業界関係者は「最近はIT関連団体が相次いでAIを前面に打ち出しているが、法定団体という位置付けの重みは別格だ。今後のKOSAの動きにも弾みがつくだろう」と話した。
KOSAはこれまでもAI分野で活動を広げてきた。2023年には民間主導の「超巨大AI推進協議会」を発足させ、現在はAI専門企業約150社が参加する協議体として定着している。
昨年末には「K-AIフルスタックモデル」コンソーシアムを組成し、韓国AI企業のグローバル進出プロジェクトを始動した。あわせて、韓国科学技術持株、K-Ground Venturesなどグローバル投資会社を含む投資機関約30社とともに、「AI+X投資家協議会」も立ち上げた。

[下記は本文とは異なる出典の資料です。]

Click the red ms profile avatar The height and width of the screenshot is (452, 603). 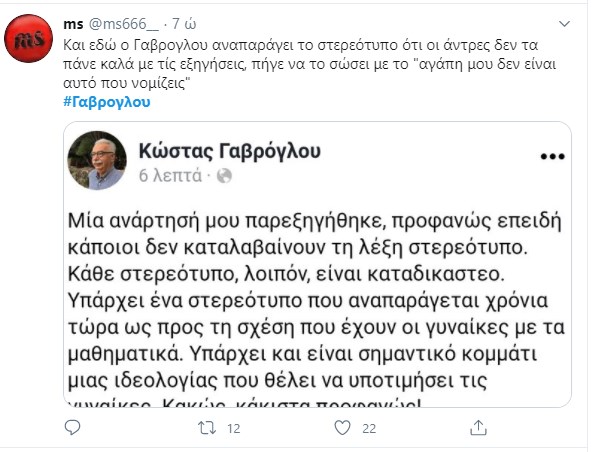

AI基本法の施行に合わせて、「AI基本法支援デスク」の運営も開始した。企業向けに法制度に関する相談や助言を提供している。
今回の韓国AI振興協会指定を受け、今後はAI技術・産業動向の調査分析、共同利用施設の設置・運営、専門人材の育成教育、AI事業者や専門人材の海外進出支援など、AI基本法に明記された役割を担っていく方針だ。
別の業界関係者は「KOSAはSWに続き、AIエコシステムでも主導的な役割を果たす基盤を整えた。業界の意見を十分に反映し、政府や国会との橋渡し役となる支援窓口になってほしい」と語った。